Trecho do documento —
* * *
Carlos Estrela & Jesus Djalma Pécora
 

INTRODUÇÃO

Os avanços técnicos e científicos observados recentemente marcaram transformações conceituais expressivas nas ciências biológicas. A conquista de novos métodos de pesquisa associada à evolução da biologia celular e molecular, bioquímica, microbiologia e genética, caracteriza várias justificativas dos avanços atuais da Endodontia, decorrente, em especial de sua íntima relação com estas ciências básicas.

O processo de sanificação em endodontia tem sido pesquisado e discutido sobre vários enfoques. É aceito que um dos fatores condicionantes, considerado como pré-requisito para a instalação da patologia pulpar e periapical é a presença de microrganismos. Desta forma, a determinação e o conhecimento dos microrganismos predominantes em canais radiculares infectados representa fator decisivo na escolha de um processo de controle microbiano.

A preocupação com a descoberta de soluções eficazes e práticas para o controle de infecções orgânicas dos canais radiculares e dos tecidos periapicais não é recente. VAN LEEWENHOCK em 1697 observou, com lentes de aumento, pequenas formas de vida presentes na saliva e em materiais provenientes de processos cariosos. LOUIS PASTER em 1861, apesar de ser considerado o descobridor da bactéria, não analisou o papel destes microrganismos em infecções clínicas, permitindo este estudo a VEILLON & ZUBER em 1800. MILLER no período de 1880 a 1894, por meio de observações microscópicas, demonstrou a presença de distintos tipos de microrganismos na polpa dentária necrótica. Os estudos iniciais de bactérias anaeróbias têm sido relatados pertencerem aos anos de 1900. VICENT em 1905 reporta a  frequente presença de Fusiformes e Espiroquetas em periostite dentária, enquanto que BAUGARTNER em 1908 observou estes mesmos tipos morfológicos em exsudato decomposto removido de polpa necrosada ( MILLER, 1890, 1894; NOLTE, 1982; SLOTS & TAUBMAN, 1992; NISENGARD & NEWMAN, 1994).
* * *
Trechos dos registros —
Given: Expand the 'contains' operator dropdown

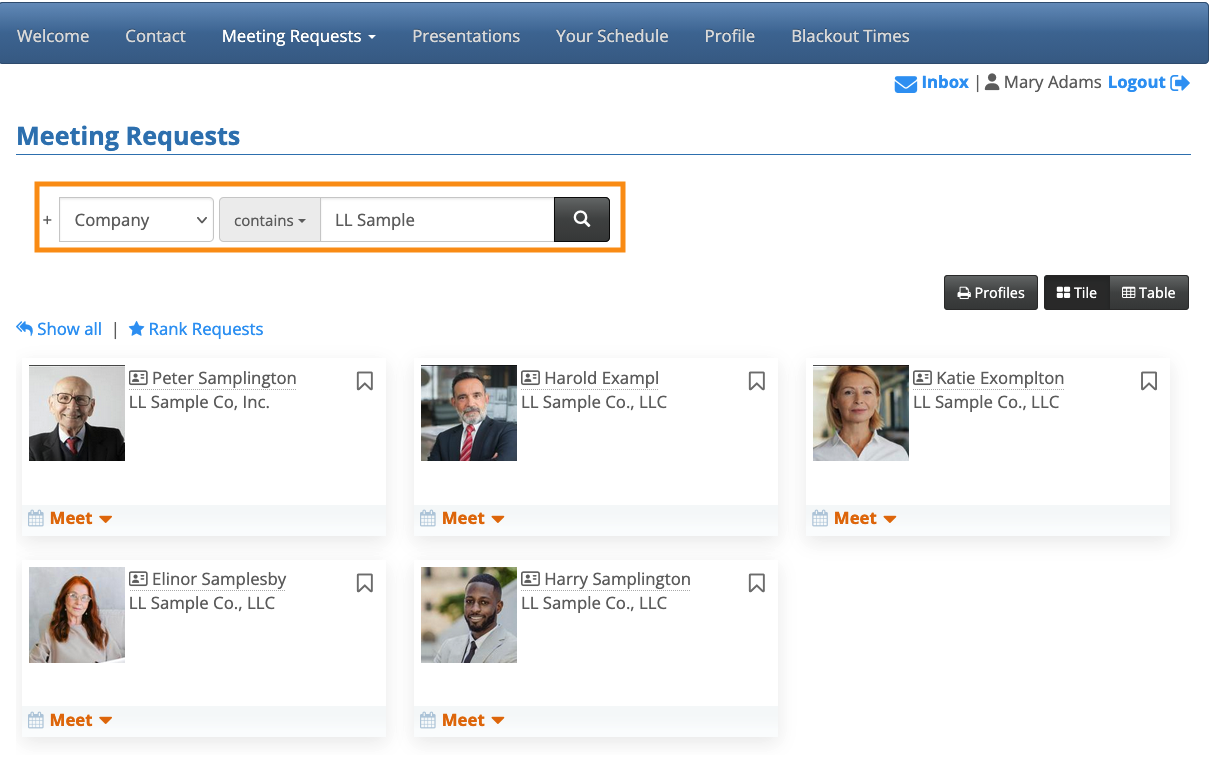Looking at the screenshot, I should 270,220.
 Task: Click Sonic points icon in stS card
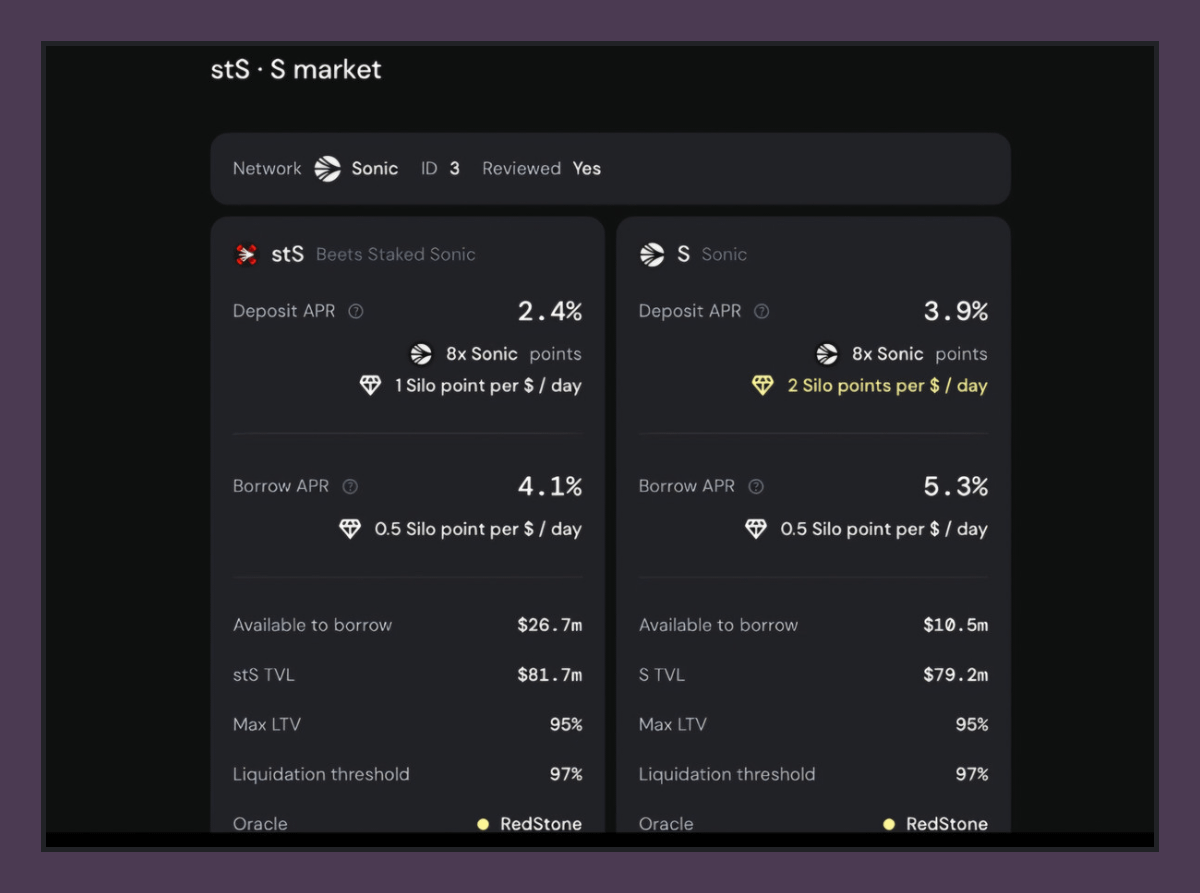[x=421, y=354]
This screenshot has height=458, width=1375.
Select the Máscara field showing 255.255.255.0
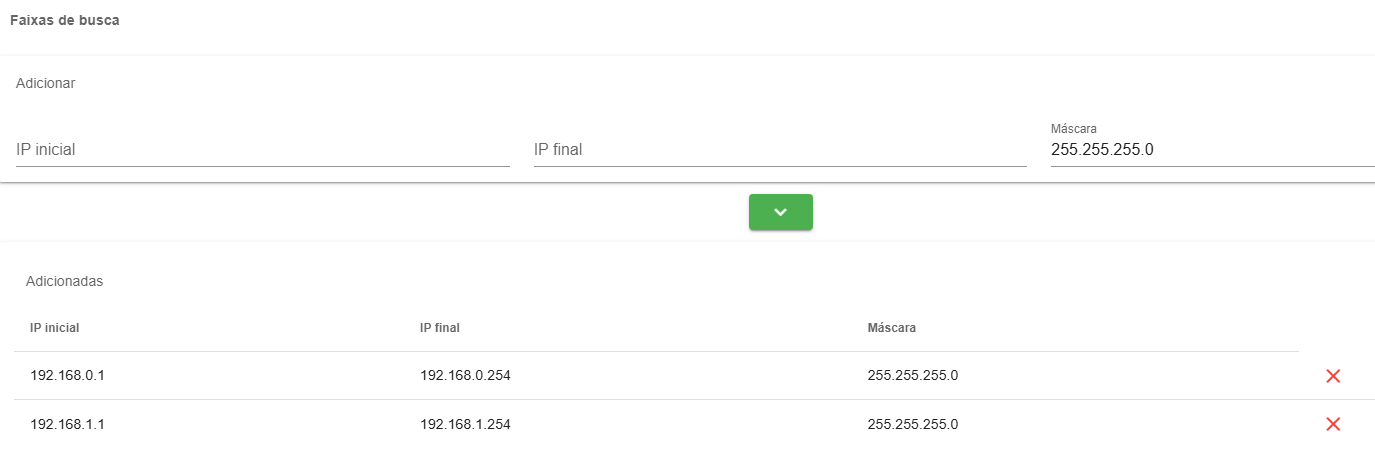tap(1212, 150)
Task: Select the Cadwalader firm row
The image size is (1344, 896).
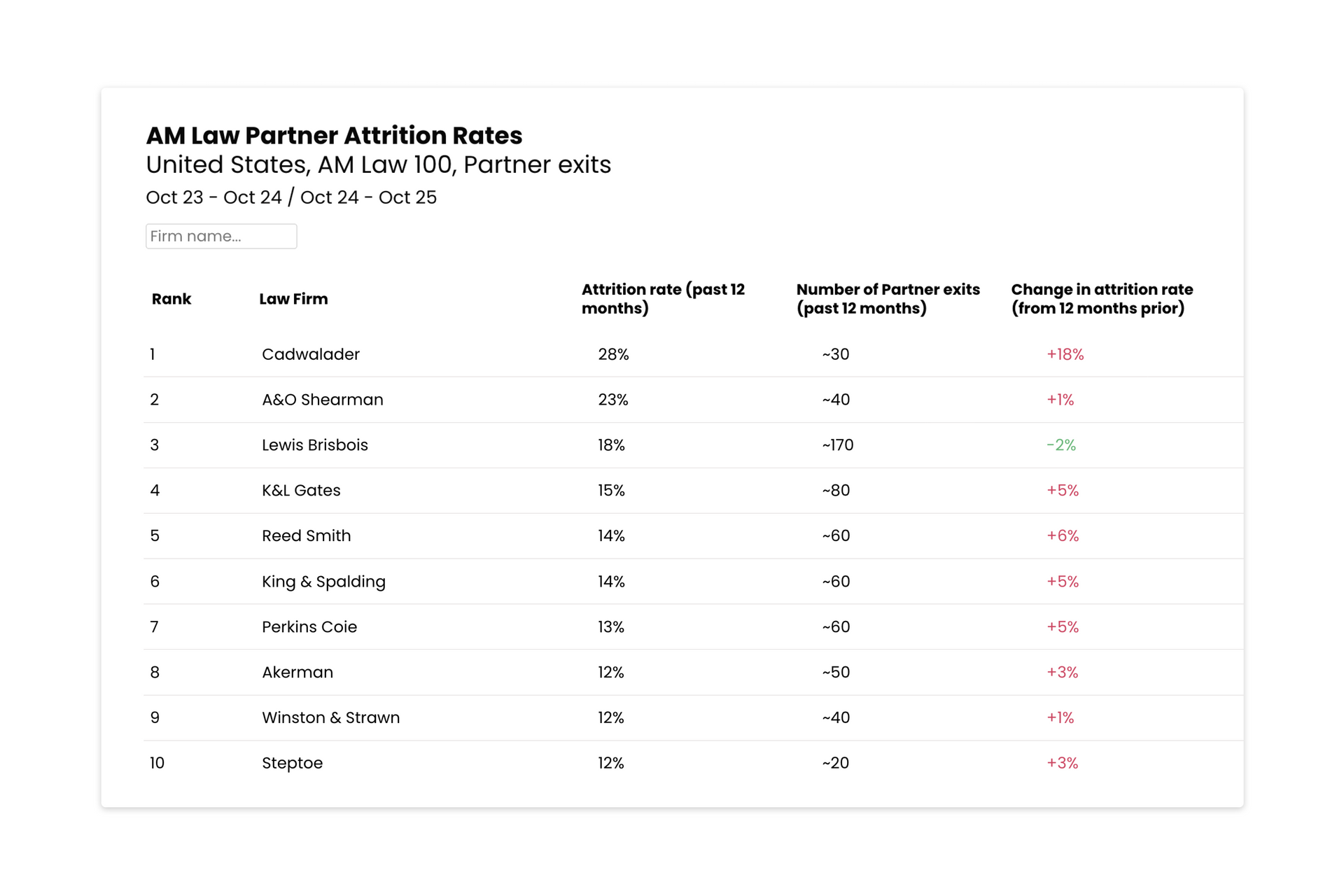Action: [310, 354]
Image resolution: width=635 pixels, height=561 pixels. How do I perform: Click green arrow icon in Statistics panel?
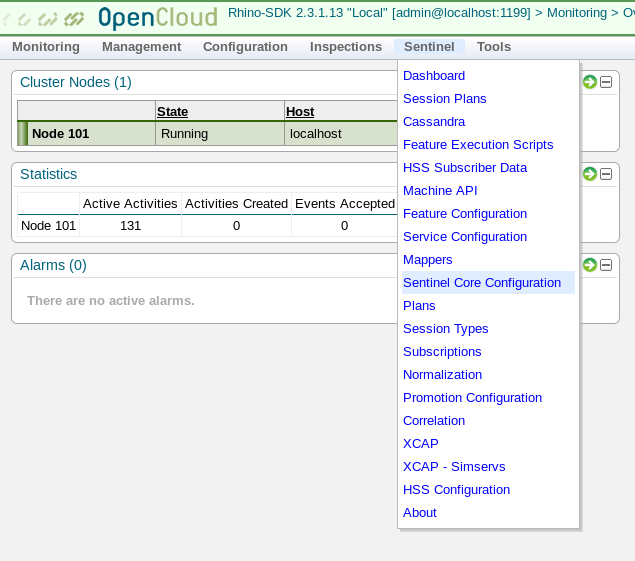click(x=590, y=174)
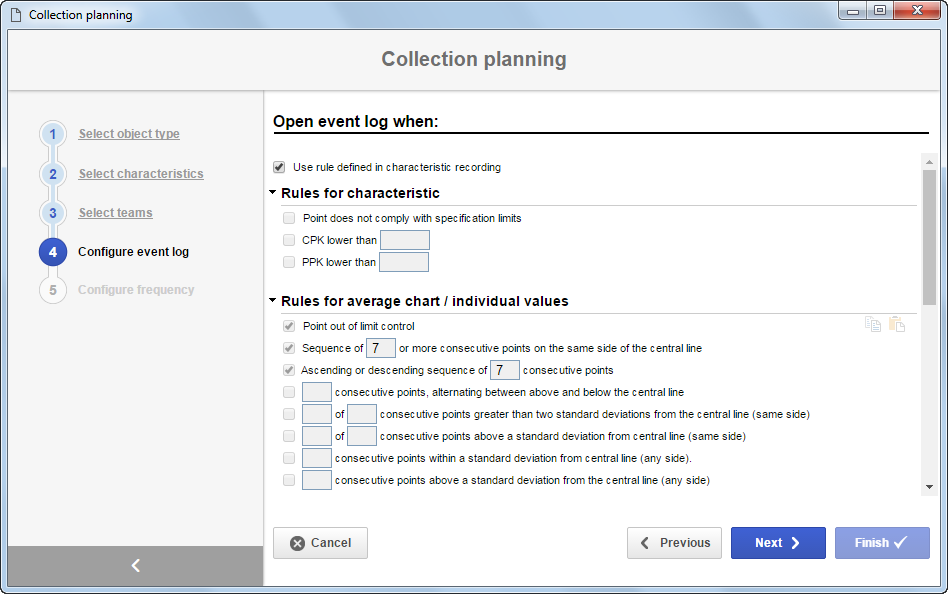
* * *
Tarefas a realizar —
[1] No texto sobre endodontia, resuma o parágrafo que começa com "O processo de sanificação em endodontia", mantendo seus fatos principais.
[2] Escreva a continuação do texto sobre endodontia a partir de sua última frase.

Respostas às tarefas —
[1] A sanificação em endodontia vem sendo pesquisada e discutida sob vários enfoques. Aceita-se que a presença de microrganismos é pré-requisito para a instalação da patologia pulpar e periapical. Por isso, conhecer os microrganismos predominantes nos canais radiculares infectados é decisivo para escolher o processo de controle microbiano.

[2]
As numerosas espécies de microrganismos constituintes da flora de canais radiculares infectados somente puderam ser isoladas e estudadas após o desenvolvimento de técnicas modernas de coleta e de transporte para cultura e isolamento dos diferentes tipos de microrganismos ( BROWN & RUDOLPH, 1957; McDONALD et al., 1957; SOCRANSKY et al., 1959; WINKLER, 1959; MOLLER, 1966; ARANKI et al., 1969; GORDON, 1971; FULGHUM et al., 1973; SUNDQVIST, 1976; ZIELKE et al., 1976; DAHLÉN & HOFSTAD, 1977; BERGENHOLTZ, 1977; SUNDQVIST et al., 1979; DAHLÉN & BERGENHOLTZ, 1980; HAAPASALO, 1986; SUNDQVIST, 1992 ). Posteriormente à evolução das técnicas de identificação dos microrganismos, constatou-se que as infecções presentes nos canais radiculares eram mistas, com predominância de bactérias anaeróbias Gram-negativas.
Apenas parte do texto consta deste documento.